Xin Chen's Dissertation Defense: Integrative Big Data Analytics for Public Health Studies

Date of Event

Location: BMI Conference room,  HSC L3-045

Time: noon-2pm

Candidate: Xin Chen

Program: Biomedical Informatics

Advisor: Dr. Fusheng Wang

Dissertation title: Integrative Big Data Analytics for Public Health Studies


Public health studies are moving towards Public Health 2.0 and Precision Public Health, driven by the availability of big data at large scales and finer resolutions, including electronic health records (EHR), user generated data, and consolidated data from multiple data sources. This offers a compelling opportunity to enhance public health studies with improved accuracy for timely disease detection and prevention.  Our goal is to explore integrative big data analytics through developing informatics methods and applying them to multiple public health studies, including opioid epidemic, cancer epidemiology, marijuana, and school safety and violence.

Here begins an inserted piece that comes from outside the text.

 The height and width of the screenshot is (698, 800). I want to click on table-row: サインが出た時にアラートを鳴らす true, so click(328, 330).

We demonstrate the power of big EHR data for opioid epidemic research with spatial-temporal analysis of large scale patient visits data from New York State Statewide Planning and Research Cooperative System (SPARCS). The study demonstrates major disparities among population groups and geospatial regions, and evolving patterns of opioid epidemic in New York State.

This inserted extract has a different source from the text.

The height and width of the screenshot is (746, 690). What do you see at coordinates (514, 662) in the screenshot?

Social media provides a constant stream of information from a large population, which is easily accessible for public health studies. We take advantage of social media data to understand health topics, in particular, marijuana. We perform content analysis to reveal the discussed topics and the sentiment of users, representing the major opinions of the public. 

We perform integrative analysis of social media data and geospatial data by developing spatial querying and probability based method for annotating geographic entities with social media data. In particular, we use Twitter tweets to generate additional knowledge about schools in New York City to understand school safety and violence.

By integrating health data at high spatial resolution with social-economic and environment data, we can have better understanding of disease patterns with much improved accuracy. This is demonstrated by our work on cancer epidemiology in New York State.  

Our research builds a big data analytics driven, evidence based approach for improving public health studies with richer knowledge and higher accuracy for disease detection and prevention.